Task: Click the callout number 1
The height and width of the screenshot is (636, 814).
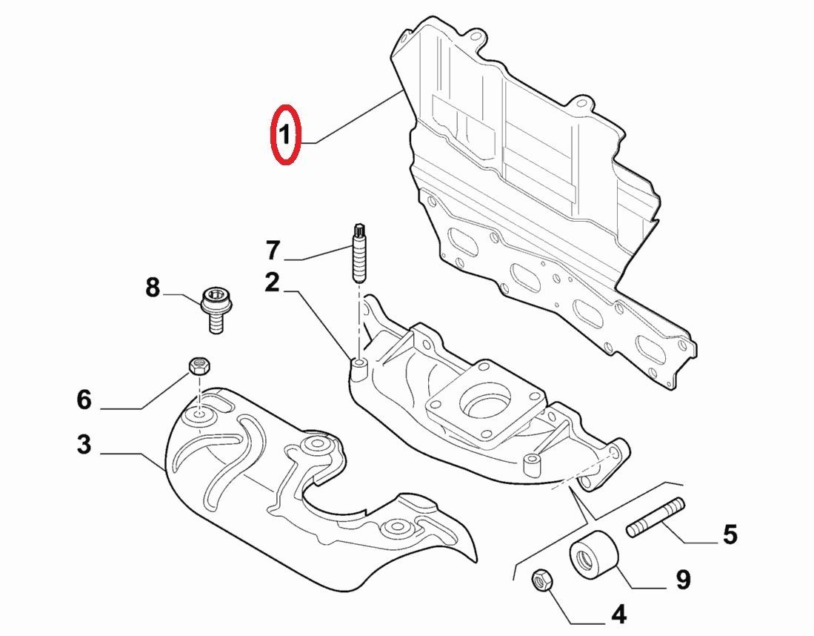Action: pyautogui.click(x=285, y=135)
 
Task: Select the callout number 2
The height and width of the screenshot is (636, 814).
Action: pyautogui.click(x=273, y=282)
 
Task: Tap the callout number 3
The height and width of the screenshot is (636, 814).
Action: pyautogui.click(x=84, y=445)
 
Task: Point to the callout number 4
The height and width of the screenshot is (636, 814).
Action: pyautogui.click(x=618, y=614)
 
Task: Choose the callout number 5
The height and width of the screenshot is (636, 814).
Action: pyautogui.click(x=730, y=533)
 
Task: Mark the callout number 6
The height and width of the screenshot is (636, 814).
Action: pyautogui.click(x=84, y=400)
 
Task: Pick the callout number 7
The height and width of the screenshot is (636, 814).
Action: pyautogui.click(x=274, y=251)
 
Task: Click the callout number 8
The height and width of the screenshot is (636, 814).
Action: pyautogui.click(x=152, y=287)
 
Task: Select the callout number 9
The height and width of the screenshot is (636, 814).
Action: pyautogui.click(x=682, y=579)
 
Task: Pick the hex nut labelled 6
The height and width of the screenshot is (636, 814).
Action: pyautogui.click(x=197, y=365)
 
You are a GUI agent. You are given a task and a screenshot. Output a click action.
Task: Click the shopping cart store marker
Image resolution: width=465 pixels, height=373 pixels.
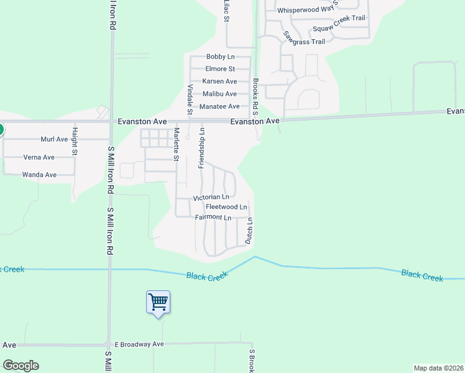158,303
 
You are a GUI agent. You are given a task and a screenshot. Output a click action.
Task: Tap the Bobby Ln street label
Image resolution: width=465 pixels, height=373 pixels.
220,57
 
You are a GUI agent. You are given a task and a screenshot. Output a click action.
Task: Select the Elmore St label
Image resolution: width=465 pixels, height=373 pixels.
220,69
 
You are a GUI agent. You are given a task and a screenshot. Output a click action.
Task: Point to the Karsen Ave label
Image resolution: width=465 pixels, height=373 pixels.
219,81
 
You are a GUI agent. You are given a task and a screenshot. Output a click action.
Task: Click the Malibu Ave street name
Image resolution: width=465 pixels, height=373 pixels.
219,94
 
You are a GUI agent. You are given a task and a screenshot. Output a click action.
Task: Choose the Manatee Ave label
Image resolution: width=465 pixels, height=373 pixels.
219,107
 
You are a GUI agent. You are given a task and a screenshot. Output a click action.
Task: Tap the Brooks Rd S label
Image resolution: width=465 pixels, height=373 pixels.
255,97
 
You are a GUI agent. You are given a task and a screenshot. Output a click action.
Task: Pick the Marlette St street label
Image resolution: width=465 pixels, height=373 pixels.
177,144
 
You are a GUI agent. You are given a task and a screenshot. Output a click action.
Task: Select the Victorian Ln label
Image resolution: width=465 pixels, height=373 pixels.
211,197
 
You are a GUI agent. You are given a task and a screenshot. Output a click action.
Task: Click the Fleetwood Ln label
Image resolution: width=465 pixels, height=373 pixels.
226,206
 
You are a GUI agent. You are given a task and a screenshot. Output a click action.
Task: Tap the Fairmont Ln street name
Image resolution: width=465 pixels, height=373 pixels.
213,217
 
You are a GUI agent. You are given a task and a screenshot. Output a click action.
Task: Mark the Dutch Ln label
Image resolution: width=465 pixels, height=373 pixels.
249,231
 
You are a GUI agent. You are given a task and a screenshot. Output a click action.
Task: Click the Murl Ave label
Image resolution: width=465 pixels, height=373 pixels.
53,139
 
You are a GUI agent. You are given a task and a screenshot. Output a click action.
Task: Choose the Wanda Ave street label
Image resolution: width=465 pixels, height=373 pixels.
39,175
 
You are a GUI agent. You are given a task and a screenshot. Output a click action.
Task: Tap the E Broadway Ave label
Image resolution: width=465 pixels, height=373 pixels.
139,344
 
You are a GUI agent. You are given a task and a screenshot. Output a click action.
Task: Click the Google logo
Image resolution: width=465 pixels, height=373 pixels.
21,366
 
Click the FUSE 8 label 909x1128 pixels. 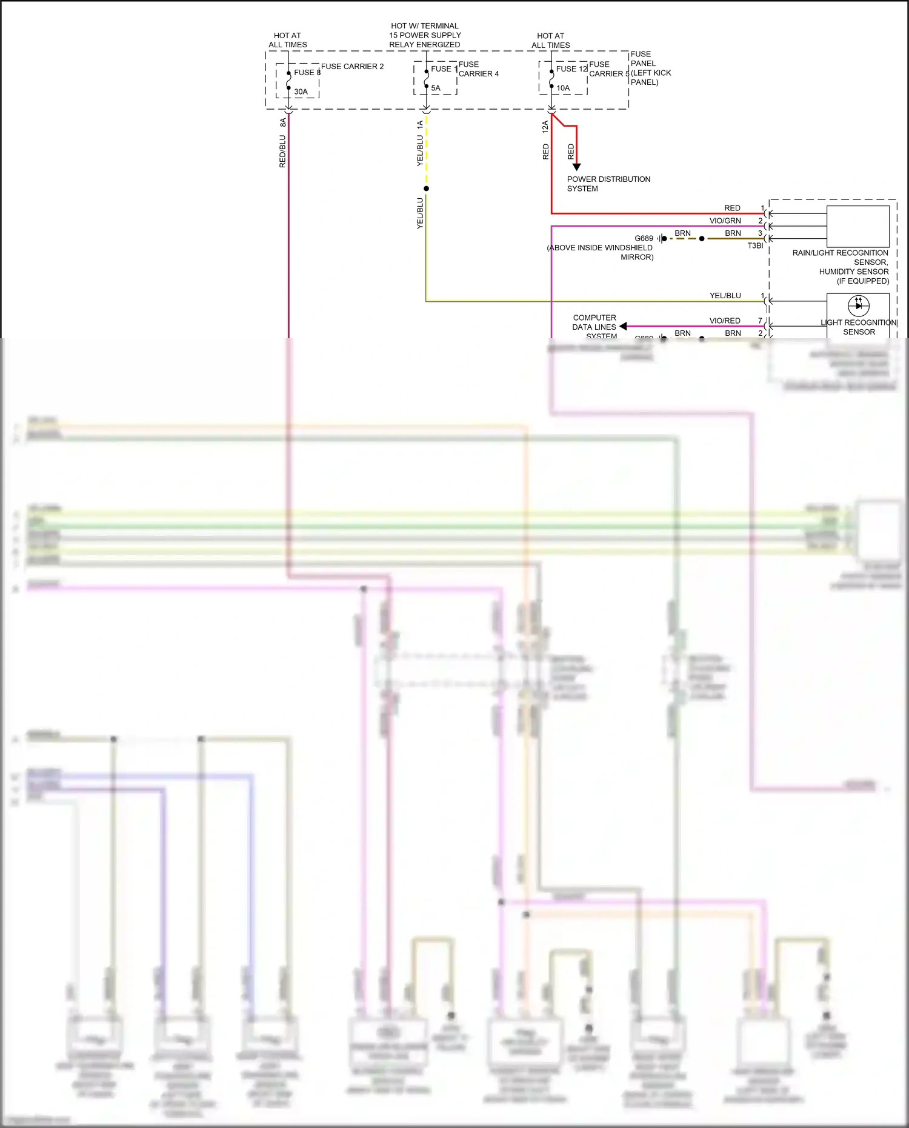(x=307, y=73)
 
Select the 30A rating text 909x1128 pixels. (x=301, y=92)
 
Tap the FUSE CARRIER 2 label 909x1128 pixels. (x=352, y=67)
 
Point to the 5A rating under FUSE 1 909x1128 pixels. (x=436, y=88)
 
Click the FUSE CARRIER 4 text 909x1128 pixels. (x=478, y=69)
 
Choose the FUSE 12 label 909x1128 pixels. (x=571, y=69)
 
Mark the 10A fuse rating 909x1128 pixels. (x=563, y=88)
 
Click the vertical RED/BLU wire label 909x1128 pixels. (x=282, y=151)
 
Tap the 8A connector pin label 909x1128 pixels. (x=283, y=122)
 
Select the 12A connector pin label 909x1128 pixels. (x=545, y=127)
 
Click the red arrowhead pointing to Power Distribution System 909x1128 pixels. (x=576, y=167)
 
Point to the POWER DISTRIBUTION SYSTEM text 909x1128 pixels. (x=608, y=184)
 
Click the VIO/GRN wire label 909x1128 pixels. (x=725, y=221)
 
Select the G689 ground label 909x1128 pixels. (x=644, y=238)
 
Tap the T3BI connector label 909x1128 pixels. (x=755, y=246)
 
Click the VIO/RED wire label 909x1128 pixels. (x=725, y=321)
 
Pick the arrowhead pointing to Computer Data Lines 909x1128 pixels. (x=623, y=326)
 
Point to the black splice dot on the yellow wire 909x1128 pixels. (x=426, y=189)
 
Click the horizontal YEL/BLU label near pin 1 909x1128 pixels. (x=725, y=296)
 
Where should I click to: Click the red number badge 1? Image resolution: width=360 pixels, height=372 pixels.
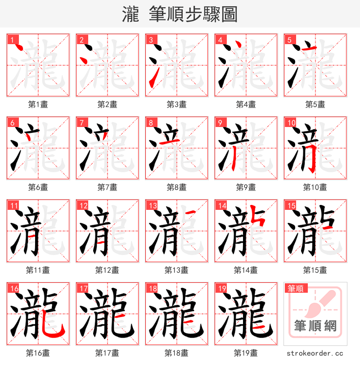tap(11, 40)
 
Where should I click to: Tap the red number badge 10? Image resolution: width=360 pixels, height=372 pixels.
tap(290, 122)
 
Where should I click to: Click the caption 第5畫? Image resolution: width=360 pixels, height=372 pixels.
tap(315, 104)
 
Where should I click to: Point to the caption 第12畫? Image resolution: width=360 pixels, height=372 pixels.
tap(107, 270)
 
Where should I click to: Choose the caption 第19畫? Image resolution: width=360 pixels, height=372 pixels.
tap(246, 353)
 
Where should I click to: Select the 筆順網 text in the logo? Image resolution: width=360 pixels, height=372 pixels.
tap(315, 325)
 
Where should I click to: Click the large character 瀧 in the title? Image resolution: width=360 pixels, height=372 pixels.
tap(130, 14)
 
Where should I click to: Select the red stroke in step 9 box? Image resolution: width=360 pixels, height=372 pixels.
tap(235, 160)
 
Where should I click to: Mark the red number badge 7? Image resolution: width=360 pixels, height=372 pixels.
tap(82, 122)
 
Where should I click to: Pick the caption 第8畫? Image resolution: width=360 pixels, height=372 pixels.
tap(176, 187)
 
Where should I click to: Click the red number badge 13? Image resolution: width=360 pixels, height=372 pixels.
tap(151, 205)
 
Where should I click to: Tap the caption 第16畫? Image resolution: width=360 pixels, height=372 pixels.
tap(38, 353)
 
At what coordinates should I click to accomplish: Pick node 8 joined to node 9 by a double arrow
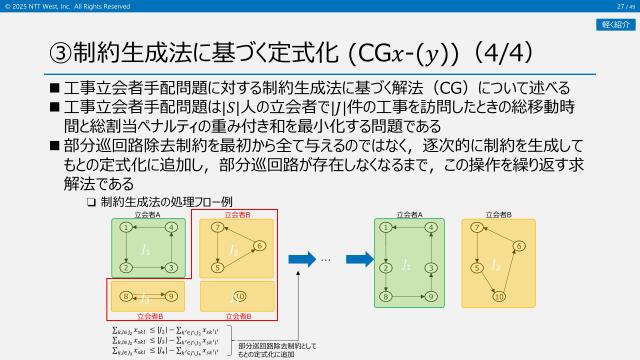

◆ ◆ ◆ ◆

## What is required:
Please revise the rows starting at the line containing "Mark the 10A" and ending at the line containing "tap(11, 40)", swapping "wire" for "cable" and changing nothing else. Return only those rows, without the pictures.

## Exercise response:
Mark the 10A fuse rating 909x1128 pixels. (x=563, y=88)
 
Click the vertical RED/BLU cable label 909x1128 pixels. (x=282, y=151)
 
Tap the 8A connector pin label 909x1128 pixels. (x=283, y=122)
 
Select the 12A connector pin label 909x1128 pixels. (x=545, y=127)
 
Click the red arrowhead pointing to Power Distribution System 909x1128 pixels. (x=576, y=167)
 
Point to the POWER DISTRIBUTION SYSTEM text 909x1128 pixels. (x=608, y=184)
 
Click the VIO/GRN cable label 909x1128 pixels. (x=725, y=221)
 
Select the G689 ground label 909x1128 pixels. (x=644, y=238)
 
Tap the T3BI connector label 909x1128 pixels. (x=755, y=246)
 
Click the VIO/RED cable label 909x1128 pixels. (x=725, y=321)
 
Pick the arrowhead pointing to Computer Data Lines 909x1128 pixels. (x=623, y=326)
 
Point to the black splice dot on the yellow cable 909x1128 pixels. (x=426, y=189)
 
Click the horizontal YEL/BLU label near pin 1 909x1128 pixels. (x=725, y=296)
 
Where should I click to: Click the red number badge 1? Image resolution: width=360 pixels, height=372 pixels.
tap(11, 40)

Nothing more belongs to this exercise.